The diagnosis of NLVs from stool specimens is difficult and depends on the identification of the viral RNA by RT-PCR, direct visualization of the viral particles by EM, and/or evidence of a specific antibody response in acute- and convalescent-phase serum specimens.3 Further characterization of the NLV into genogroups is possible by sequence analysis at reference laboratories. In the United States, detection by PCR is limited to some state health department and reference laboratories. Health-care providers generally consider the diagnosis on clinical grounds without seeking laboratory confirmation. As a result, many more outbreaks probably occur, but attribution to NLVs has been infrequent because of the difficulty of diagnosis. Simpler, less time- and labor-intensive diagnostic methods are under development. New antigen-capture assays, such as the ELISA used in this outbreak investigation, are being tested in Japan and Europe but have not yet been evaluated fully in the United States.

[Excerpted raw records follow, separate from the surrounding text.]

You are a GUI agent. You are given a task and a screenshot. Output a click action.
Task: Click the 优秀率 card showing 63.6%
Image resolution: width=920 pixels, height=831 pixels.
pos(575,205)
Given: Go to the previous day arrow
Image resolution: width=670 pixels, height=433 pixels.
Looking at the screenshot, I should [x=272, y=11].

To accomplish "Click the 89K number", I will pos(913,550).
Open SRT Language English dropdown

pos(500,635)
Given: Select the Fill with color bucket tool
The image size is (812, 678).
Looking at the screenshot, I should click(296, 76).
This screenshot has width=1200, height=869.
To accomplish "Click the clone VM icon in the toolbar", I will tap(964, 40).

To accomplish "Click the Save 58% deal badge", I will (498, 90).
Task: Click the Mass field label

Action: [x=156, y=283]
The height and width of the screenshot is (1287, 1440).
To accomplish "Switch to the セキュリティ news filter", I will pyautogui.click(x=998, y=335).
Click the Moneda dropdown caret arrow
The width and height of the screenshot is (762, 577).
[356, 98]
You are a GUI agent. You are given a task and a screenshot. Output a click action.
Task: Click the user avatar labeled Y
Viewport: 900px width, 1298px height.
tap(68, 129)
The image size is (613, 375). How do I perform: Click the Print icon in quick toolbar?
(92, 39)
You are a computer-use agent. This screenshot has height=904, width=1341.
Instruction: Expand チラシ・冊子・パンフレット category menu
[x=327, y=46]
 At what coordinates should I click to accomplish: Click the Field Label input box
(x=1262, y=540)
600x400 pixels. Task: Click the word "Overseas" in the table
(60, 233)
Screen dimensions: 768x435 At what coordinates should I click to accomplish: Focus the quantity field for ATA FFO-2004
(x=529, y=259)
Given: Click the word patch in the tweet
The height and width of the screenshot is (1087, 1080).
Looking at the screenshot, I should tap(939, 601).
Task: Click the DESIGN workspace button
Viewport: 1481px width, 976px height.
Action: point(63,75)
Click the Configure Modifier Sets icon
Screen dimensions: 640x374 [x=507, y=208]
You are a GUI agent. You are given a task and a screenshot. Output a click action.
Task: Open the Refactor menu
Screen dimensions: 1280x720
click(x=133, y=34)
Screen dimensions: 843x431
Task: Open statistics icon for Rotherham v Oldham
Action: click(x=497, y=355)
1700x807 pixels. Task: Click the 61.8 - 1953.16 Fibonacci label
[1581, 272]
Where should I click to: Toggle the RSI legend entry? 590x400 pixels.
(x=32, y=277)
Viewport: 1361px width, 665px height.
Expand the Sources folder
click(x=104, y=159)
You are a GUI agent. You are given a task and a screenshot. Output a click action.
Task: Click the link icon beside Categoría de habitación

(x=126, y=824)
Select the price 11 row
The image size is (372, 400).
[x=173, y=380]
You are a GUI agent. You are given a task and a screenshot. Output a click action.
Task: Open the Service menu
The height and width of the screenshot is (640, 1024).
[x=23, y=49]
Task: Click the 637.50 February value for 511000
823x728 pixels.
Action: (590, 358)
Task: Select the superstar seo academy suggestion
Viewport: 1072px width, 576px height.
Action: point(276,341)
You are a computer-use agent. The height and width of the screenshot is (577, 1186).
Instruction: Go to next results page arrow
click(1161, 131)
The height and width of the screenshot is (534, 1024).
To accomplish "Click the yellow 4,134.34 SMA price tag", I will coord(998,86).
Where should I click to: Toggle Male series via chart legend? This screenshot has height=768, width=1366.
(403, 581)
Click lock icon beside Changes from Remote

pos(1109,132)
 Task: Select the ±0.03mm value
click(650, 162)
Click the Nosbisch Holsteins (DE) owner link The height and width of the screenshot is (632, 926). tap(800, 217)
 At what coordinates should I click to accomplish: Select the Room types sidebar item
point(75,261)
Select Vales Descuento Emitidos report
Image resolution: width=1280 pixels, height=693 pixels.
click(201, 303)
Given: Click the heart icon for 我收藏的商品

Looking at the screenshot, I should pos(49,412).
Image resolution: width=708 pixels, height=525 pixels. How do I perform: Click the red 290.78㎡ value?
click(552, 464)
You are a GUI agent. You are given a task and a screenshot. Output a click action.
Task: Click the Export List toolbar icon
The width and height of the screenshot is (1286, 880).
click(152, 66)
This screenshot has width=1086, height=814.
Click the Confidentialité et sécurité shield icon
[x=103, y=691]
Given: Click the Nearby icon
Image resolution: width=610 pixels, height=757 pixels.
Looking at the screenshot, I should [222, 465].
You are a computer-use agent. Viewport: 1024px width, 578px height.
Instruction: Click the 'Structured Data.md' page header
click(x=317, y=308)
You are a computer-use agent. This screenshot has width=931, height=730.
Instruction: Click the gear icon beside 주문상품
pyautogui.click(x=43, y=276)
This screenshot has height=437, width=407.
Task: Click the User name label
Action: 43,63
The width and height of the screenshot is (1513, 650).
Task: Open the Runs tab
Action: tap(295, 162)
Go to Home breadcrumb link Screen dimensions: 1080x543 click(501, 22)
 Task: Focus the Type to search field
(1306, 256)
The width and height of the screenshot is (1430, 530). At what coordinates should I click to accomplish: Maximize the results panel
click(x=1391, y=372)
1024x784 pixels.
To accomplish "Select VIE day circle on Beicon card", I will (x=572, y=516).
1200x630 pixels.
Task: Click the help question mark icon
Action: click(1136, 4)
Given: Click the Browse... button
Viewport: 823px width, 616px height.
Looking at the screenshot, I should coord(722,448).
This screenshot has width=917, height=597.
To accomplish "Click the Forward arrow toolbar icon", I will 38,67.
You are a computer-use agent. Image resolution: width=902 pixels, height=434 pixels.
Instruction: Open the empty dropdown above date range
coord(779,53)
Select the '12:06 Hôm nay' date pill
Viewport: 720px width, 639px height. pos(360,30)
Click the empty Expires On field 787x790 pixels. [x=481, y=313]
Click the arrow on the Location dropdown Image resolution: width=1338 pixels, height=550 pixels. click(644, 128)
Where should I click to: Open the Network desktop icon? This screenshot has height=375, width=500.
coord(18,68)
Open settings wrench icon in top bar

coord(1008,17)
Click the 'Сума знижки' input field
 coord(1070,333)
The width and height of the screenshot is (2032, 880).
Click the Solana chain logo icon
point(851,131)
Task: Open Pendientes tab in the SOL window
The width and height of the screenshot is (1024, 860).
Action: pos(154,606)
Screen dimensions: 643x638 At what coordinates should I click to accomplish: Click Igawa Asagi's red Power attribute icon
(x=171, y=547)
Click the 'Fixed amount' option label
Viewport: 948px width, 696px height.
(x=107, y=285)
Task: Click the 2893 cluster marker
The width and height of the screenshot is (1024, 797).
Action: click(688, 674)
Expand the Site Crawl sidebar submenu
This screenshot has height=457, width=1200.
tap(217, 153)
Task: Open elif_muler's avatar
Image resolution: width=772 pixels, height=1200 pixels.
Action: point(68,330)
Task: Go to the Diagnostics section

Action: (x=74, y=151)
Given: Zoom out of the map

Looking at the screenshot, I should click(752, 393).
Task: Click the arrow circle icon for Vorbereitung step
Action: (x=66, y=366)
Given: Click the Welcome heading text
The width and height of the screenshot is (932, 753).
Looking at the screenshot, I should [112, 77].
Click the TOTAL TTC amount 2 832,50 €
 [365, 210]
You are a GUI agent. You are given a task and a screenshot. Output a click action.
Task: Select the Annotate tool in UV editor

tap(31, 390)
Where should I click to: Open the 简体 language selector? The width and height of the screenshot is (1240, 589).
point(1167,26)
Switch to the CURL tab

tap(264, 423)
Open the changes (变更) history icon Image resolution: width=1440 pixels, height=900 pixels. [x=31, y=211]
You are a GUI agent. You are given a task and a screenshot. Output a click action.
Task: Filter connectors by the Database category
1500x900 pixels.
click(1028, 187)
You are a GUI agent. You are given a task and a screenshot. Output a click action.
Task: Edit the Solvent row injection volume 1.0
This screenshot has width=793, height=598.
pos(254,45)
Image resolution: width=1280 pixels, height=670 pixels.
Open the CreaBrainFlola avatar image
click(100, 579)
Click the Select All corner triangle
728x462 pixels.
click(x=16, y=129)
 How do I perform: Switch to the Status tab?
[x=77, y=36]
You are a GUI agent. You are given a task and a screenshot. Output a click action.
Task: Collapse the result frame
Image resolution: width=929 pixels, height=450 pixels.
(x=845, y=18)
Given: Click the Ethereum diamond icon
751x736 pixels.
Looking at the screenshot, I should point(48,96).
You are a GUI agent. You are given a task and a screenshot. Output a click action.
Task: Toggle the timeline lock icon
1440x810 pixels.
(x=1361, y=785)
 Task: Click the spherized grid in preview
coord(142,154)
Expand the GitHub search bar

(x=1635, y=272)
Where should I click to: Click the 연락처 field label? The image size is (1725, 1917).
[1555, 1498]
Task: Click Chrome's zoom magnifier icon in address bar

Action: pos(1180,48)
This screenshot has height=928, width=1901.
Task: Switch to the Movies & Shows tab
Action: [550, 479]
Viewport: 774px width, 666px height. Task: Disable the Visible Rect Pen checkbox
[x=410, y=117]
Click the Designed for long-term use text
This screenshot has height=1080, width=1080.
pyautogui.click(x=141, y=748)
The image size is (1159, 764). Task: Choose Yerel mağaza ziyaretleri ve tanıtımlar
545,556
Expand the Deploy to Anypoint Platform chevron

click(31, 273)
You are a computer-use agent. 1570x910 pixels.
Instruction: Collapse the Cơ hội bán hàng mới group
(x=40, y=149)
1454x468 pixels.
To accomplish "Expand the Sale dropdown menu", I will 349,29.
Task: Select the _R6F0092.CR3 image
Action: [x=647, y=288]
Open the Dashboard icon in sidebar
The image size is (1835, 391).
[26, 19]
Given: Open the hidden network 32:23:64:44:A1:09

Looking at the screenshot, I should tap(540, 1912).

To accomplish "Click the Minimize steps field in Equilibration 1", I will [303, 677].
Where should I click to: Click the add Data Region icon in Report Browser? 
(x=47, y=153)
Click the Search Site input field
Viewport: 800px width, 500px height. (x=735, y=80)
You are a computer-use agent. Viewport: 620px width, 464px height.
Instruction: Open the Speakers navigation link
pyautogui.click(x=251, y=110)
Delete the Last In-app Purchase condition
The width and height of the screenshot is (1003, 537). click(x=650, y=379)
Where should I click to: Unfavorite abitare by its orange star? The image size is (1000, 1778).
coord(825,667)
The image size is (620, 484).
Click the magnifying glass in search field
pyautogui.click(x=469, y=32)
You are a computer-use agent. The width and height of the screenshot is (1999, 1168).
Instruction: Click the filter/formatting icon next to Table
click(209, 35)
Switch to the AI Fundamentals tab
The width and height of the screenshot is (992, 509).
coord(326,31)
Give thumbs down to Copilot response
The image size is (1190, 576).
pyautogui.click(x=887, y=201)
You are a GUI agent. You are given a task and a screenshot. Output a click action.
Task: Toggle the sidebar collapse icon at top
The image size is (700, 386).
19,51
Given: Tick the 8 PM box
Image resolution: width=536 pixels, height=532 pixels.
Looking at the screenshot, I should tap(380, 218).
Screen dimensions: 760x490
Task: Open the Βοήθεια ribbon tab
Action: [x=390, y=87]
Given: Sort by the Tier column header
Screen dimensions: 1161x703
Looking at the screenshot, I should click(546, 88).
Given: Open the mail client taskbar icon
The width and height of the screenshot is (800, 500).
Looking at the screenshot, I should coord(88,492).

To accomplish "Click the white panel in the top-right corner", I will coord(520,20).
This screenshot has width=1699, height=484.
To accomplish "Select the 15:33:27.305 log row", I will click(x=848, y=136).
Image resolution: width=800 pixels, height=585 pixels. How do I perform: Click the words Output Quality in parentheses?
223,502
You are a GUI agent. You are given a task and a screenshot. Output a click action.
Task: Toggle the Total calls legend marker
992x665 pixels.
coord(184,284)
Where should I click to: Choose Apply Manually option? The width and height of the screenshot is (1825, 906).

In this outbreak, the inability to identify an etiologic agent promptly and the unusual severity and atypical presentation of disease in the initial cases resulted in the illness being termed a "mystery infection." This uncertainty led to the air evacuation of ill soldiers, during which secondary spread of the infection to health-care providers aboard one of the military flights occurred. The diagnosis was ultimately made in England, where EM and the new ELISA identified the etiologic agent as an NLV. Confirmation and characterization of the virus as a genogroup II strain was obtained by PCR and sequence analysis. Field laboratory capacity for NLV diagnosis might have given on-site health-care providers information useful for limiting secondary spread of illness more effectively and allayed the fear and anxiety associated with the label of "mystery infection." The same observation can be made for most acute gastroenteritis outbreaks in the United States that elude an etiologic diagnosis.

This outbreak demonstrates that NLV-associated illness occurs commonly and needs to be identified promptly so that patterns of transmission can be identified and interrupted. The development of simple and sensitive detection techniques remains a high priority. When these become available, the true burden of illness can be measured and more effective control measures implemented.